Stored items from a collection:

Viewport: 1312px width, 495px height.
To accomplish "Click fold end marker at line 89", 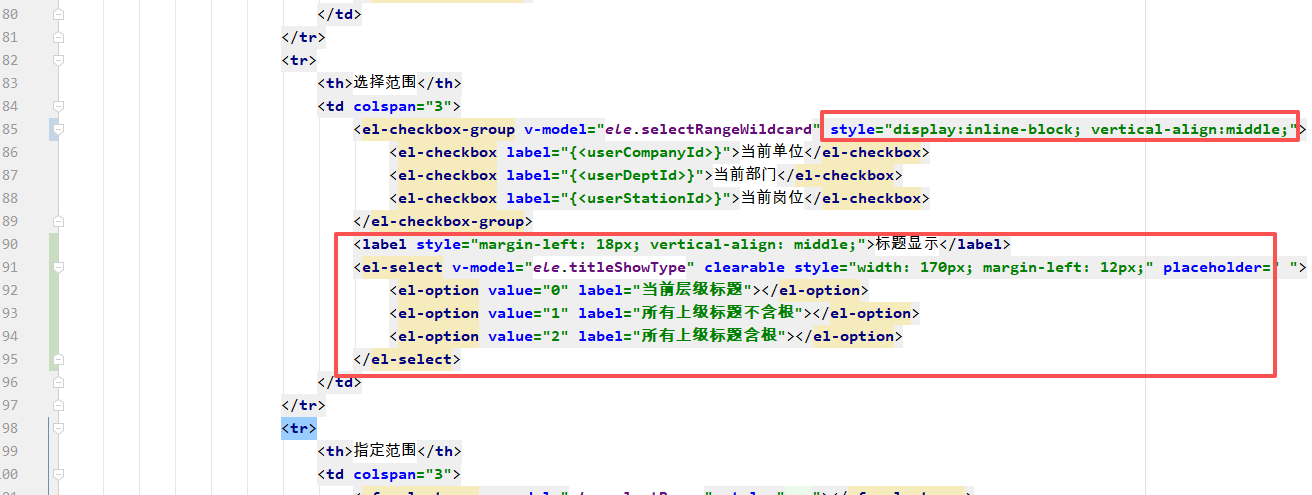I will tap(57, 221).
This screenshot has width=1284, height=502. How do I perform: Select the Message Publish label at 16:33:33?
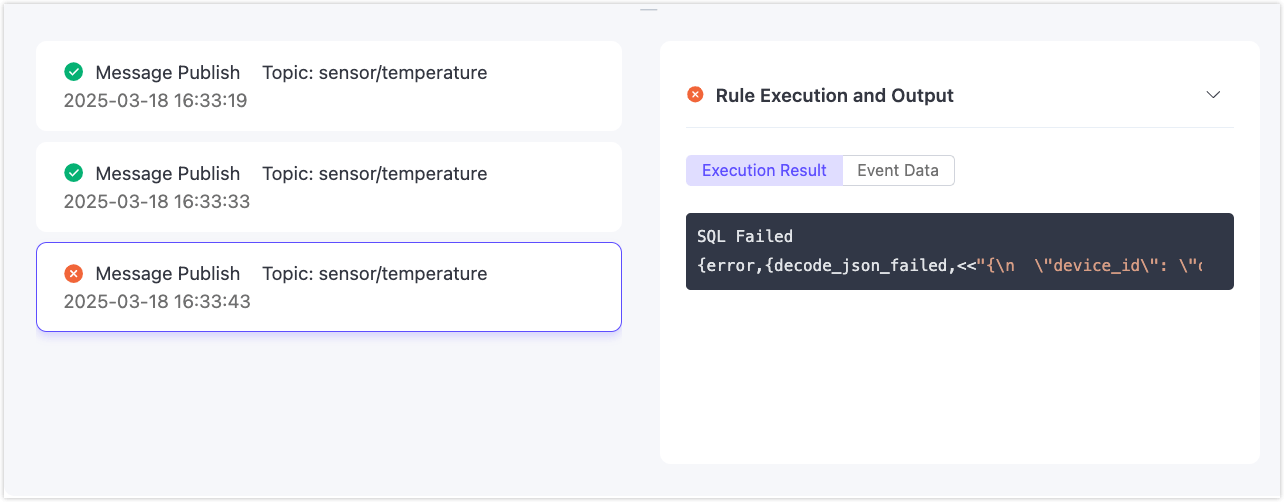167,173
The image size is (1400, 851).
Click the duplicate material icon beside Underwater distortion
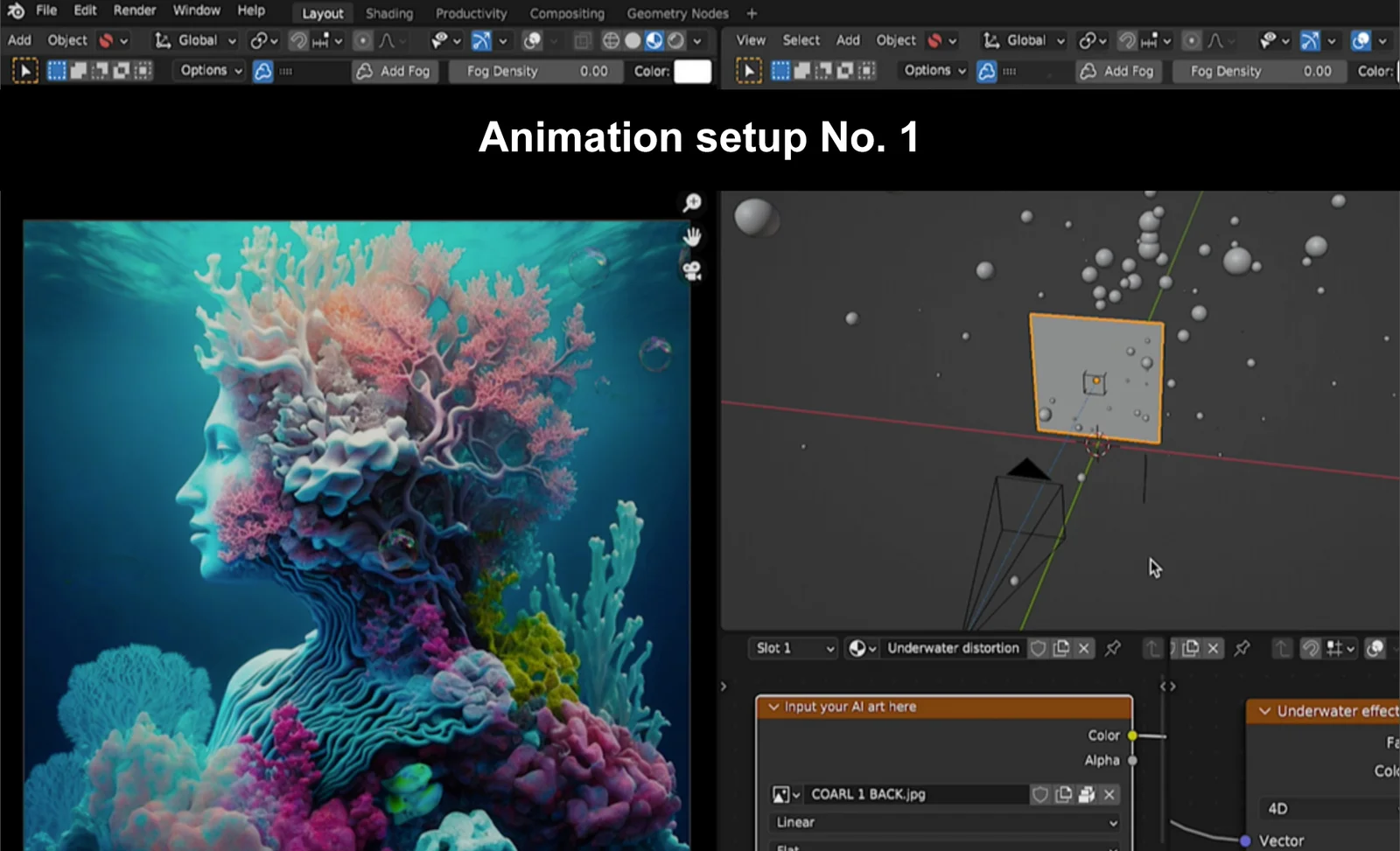click(1061, 648)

[Task statement] Copy word for word the lines of the entries above, starting with the line that contains "This screenshot has" and running through the end of the entries, both ends included. Leave the pictures out.

[Finished exercise]
This screenshot has width=1284, height=502. How do I perform: Select the Message Publish label at 16:33:33?
167,173
The image size is (1400, 851).
Click the duplicate material icon beside Underwater distortion
click(1061, 648)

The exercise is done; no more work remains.